5 Things You Can Do if Your Job Hunt is Slowing Down

It isn’t easy to keep momentum going when you’re job hunting. There are many reasons, some seasonal (Christmas, summer holidays) and others because the job market is often cyclical and will create more jobs at some times and less at others.

The important thing is not to lose heart, especially if you’re waiting to hear feedback following applications or interviews.

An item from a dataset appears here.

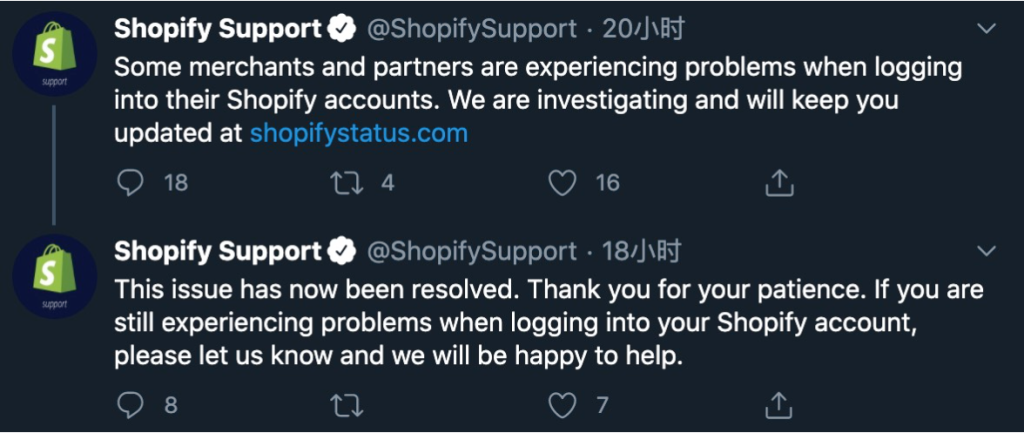This screenshot has width=1024, height=433.
Task: Share the first tweet about login problems
Action: point(779,182)

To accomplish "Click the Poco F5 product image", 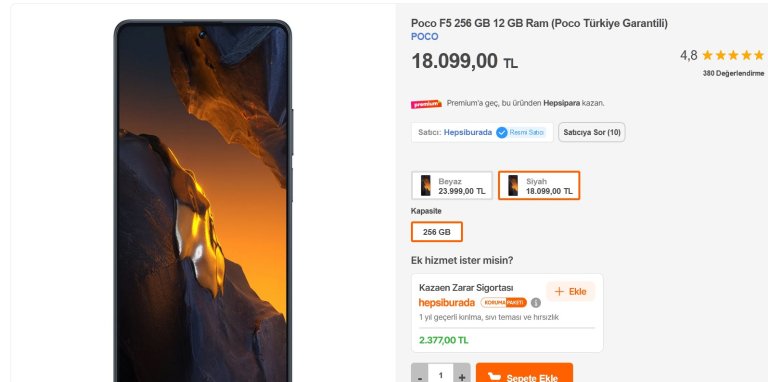I will pos(203,201).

Here are 5 things you can do to ease the frustration and keep momentum going…

 

  • Get Networking – Have you spoken to enough contacts? Ex-colleagues, other alumni and industry professionals can all open doors to new opportunities. Have you connected to everyone you’ve met on conferences and courses? Don’t forget to let friends and family know you’re job hunting – it may be difficult to say too much but they may well know people who can help you with introductions.
  • Brush up Skills and Industry Knowledge – Do you need to bring your knowledge up to date? Contacts may be able to recommend specialist reading, cheap refresher courses or free events that could help. Content sharing on social networking sites such as Twitter, LinkedIn and Google+ offer an opportunity to build a library of interesting articles and blogs. Have you subscribed for blog updates and news feeds? Check that you are following all the ones that relate to your industry and skillset.
  • Revisit Your CV – There’s plenty of good advice out there for creating the sort of CV that employers are looking for so if you haven’t freshened yours up recently then now is a good time to do that. Also get someone else to take a look at it for you; preferably someone with recruitment experience but it could also be a friend or (ex) colleague who you know will give honest feedback. Even if you’ve had your CV looked over previously, fresh comments from someone who’s good at anticipating what an employer will think, can only be helpful. Remember to make sure that all your skills, capabilities and achievements are set out.
  • Arrange a Mock Interview – Whilst we’re on the subject of getting someone else to look at your CV, it could also be worthwhile getting one or two people you know to interview you too. It’s much better to practice with, and get feedback from, friends and family on those tough interview questions than to deal with them for the first time when you’re going for a job you’d love to get. If you are still in touch with an ex-boss or manager they may also be willing to do this for you. And don’t forget to brush up your answers to key questions by visiting our Be My Interviewer site.
  • Review Your On-line Presence – If you’re not already on LinkedIn, or haven’t joined groups or forums where potential employers might notice you, then take some time now to sign up and get involved. Read here for some tips to boost your profile. Have people recommended you on LinkedIn? Are people endorsing your skills? Now may be the time to ask, particularly a previous manager who can vouch for your achievements and effectiveness in the role. And if you’ve already got a good on-line presence, then it’s worth checking that your profiles are up to date. Do you need a more professional head and shoulders shot for your avatar?

Whilst it may be difficult to keep the positivity going at times, freshening things up can often lead to renewed impetus.